| Quoted text |
How does Whiteness Separate us from God?

This is the first of a series of guest posts and dialogues around the question:   How does Whiteness Separate us from God?

For this exploration, a collective of critically thinking and courageous individuals – all of whom identify as white and have had experience being socialized as girls and/or women – have agreed to share their thoughts, experiences, and expertise. I (Amanda Gross) have written the first piece, with features from each guest blogger to follow, along with excerpts from a group dialogue and potentially a podcast. Happy reading and stay tuned for more! Read the second in the series by Leah Jo here.

written by AMANDA GROSS

Sin was a theme of my childhood. I was brought up in a small Mennonite church in the middle of a big city with a pretty clear definition of sin, meaning that which separates humans from God. This was most obviously applied on an individual level as things that were bad (unGodly and don’t do them) and things that were acceptable and good (Godly, definitely do them). Church and home and school mostly followed suit. Although I was aware of the little contradictions, especially that not everybody I encountered was on the same page about what exactly constituted sin and how important sin was in the equation of life and eternal damnation. Jesus was the bridge over the sin. But sin was still ever present, a threatening tsunami of danger to avoid.

| Given problem |
Transcribe the stretch of the essay on whiteness and separation from God from "written by AMANDA" through "danger to avoid.", preserving every word and punctuation mark.

| Dataset extract |
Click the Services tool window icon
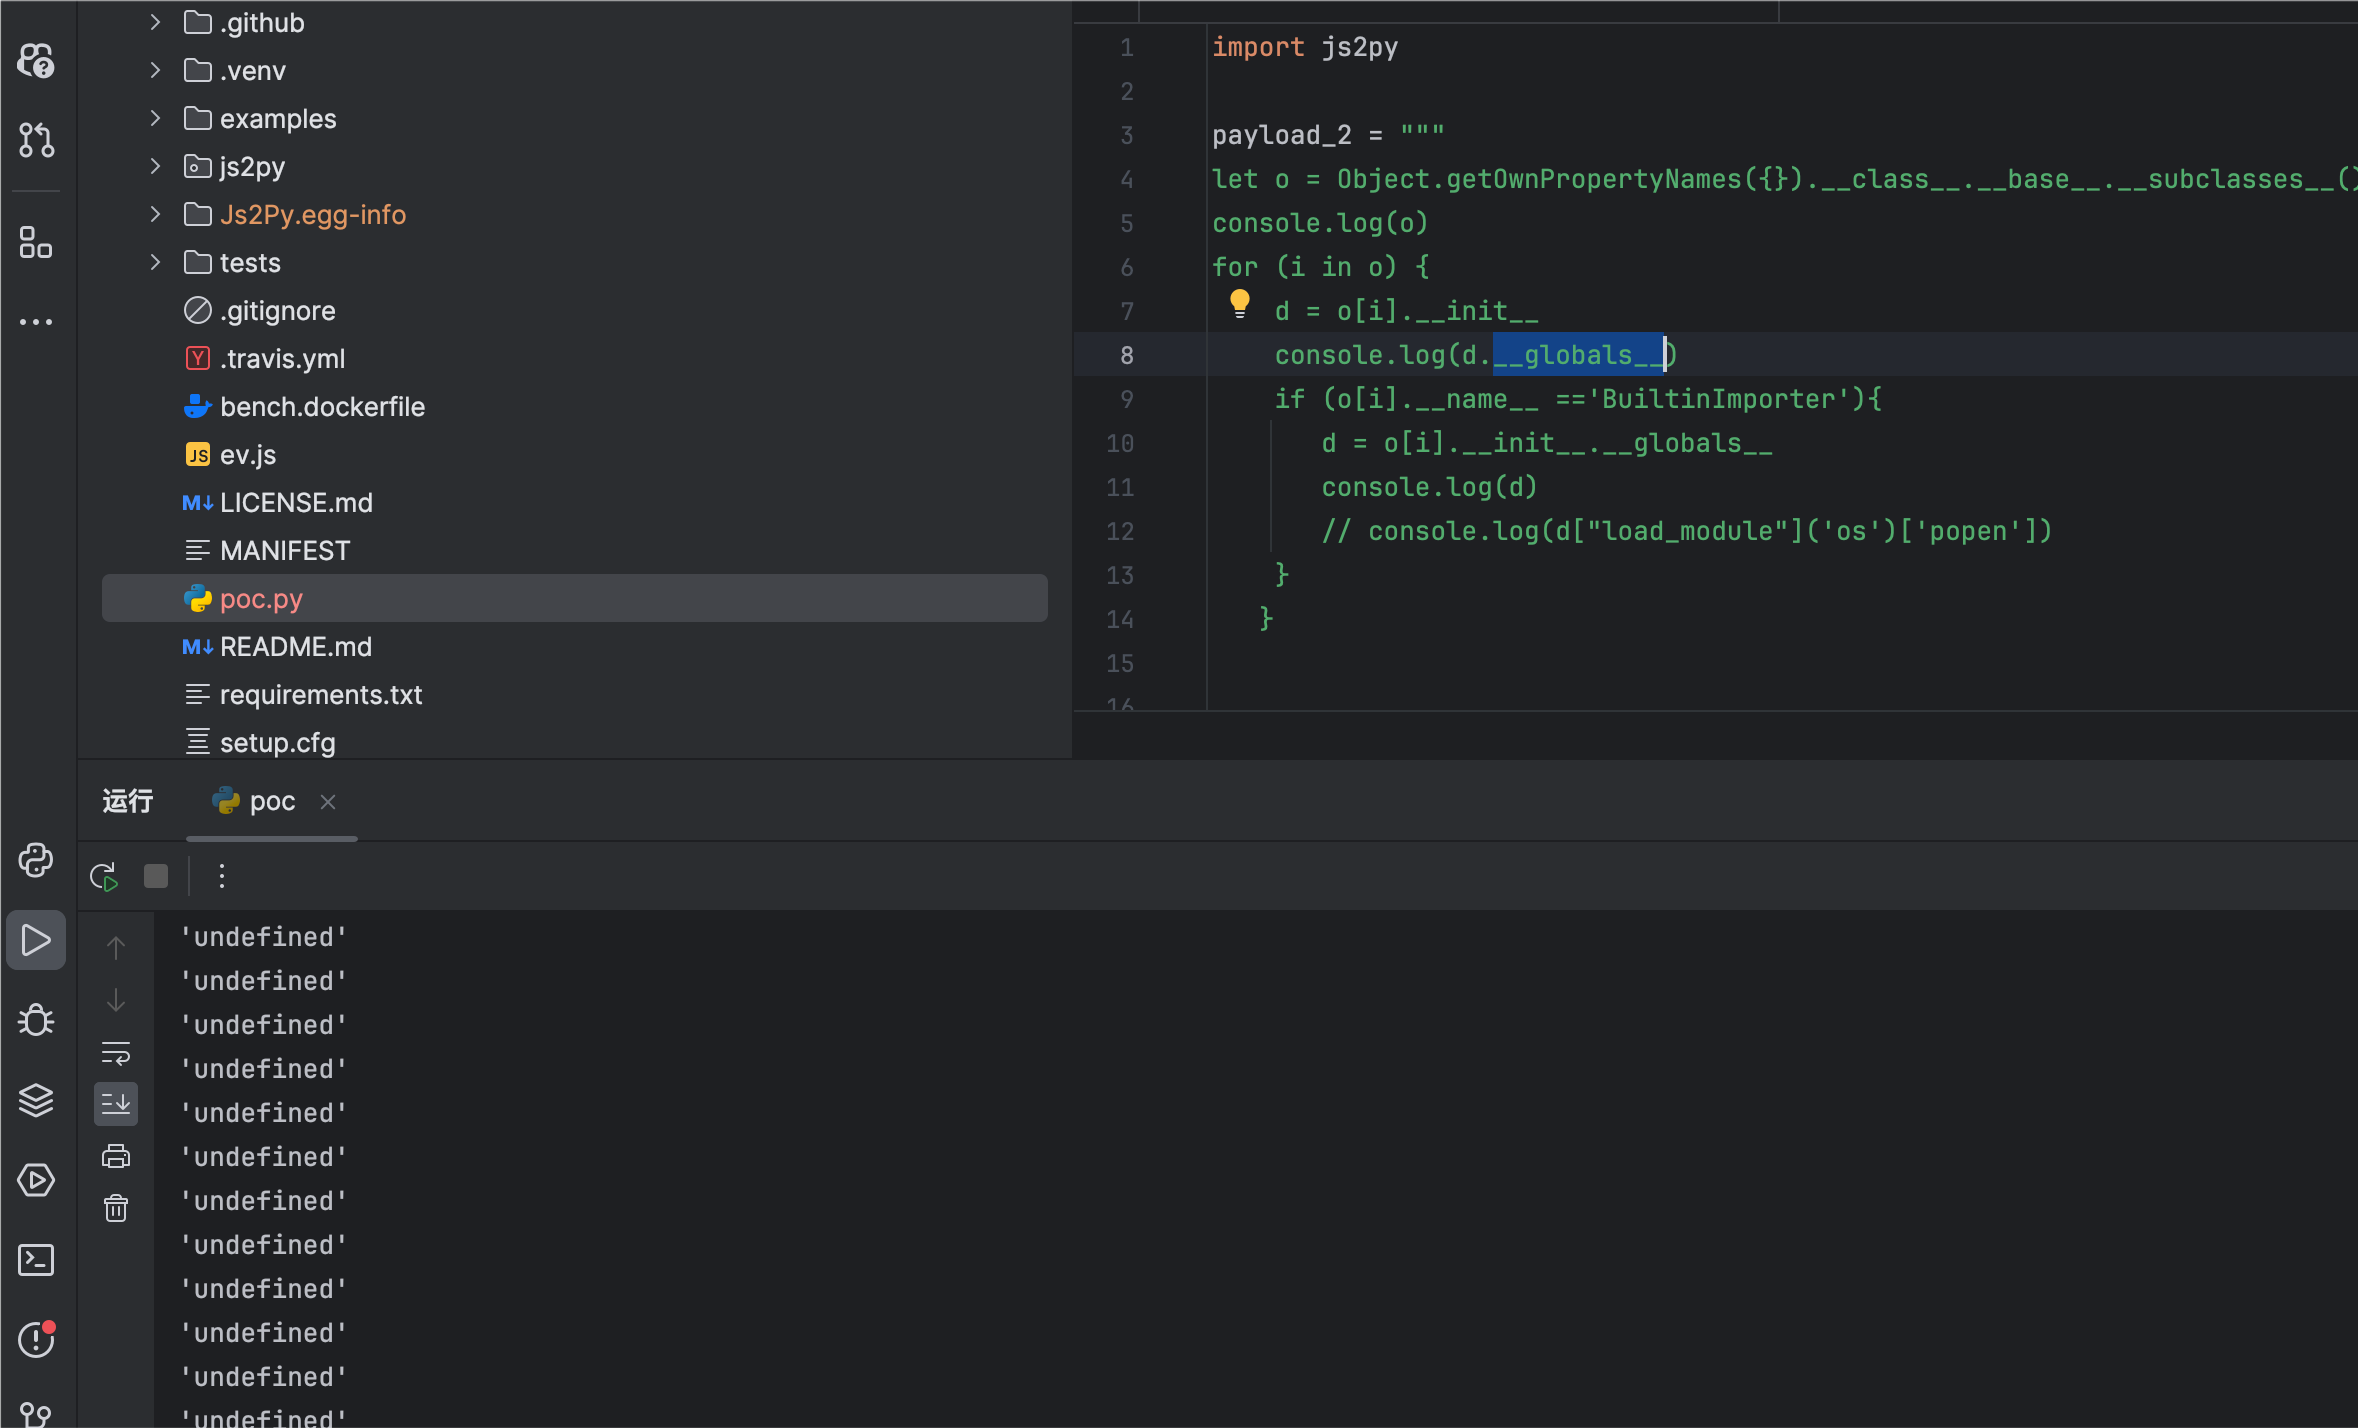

| Output below |
written by AMANDA GROSS

Sin was a theme of my childhood. I was brought up in a small Mennonite church in the middle of a big city with a pretty clear definition of sin, meaning that which separates humans from God. This was most obviously applied on an individual level as things that were bad (unGodly and don’t do them) and things that were acceptable and good (Godly, definitely do them). Church and home and school mostly followed suit. Although I was aware of the little contradictions, especially that not everybody I encountered was on the same page about what exactly constituted sin and how important sin was in the equation of life and eternal damnation. Jesus was the bridge over the sin. But sin was still ever present, a threatening tsunami of danger to avoid.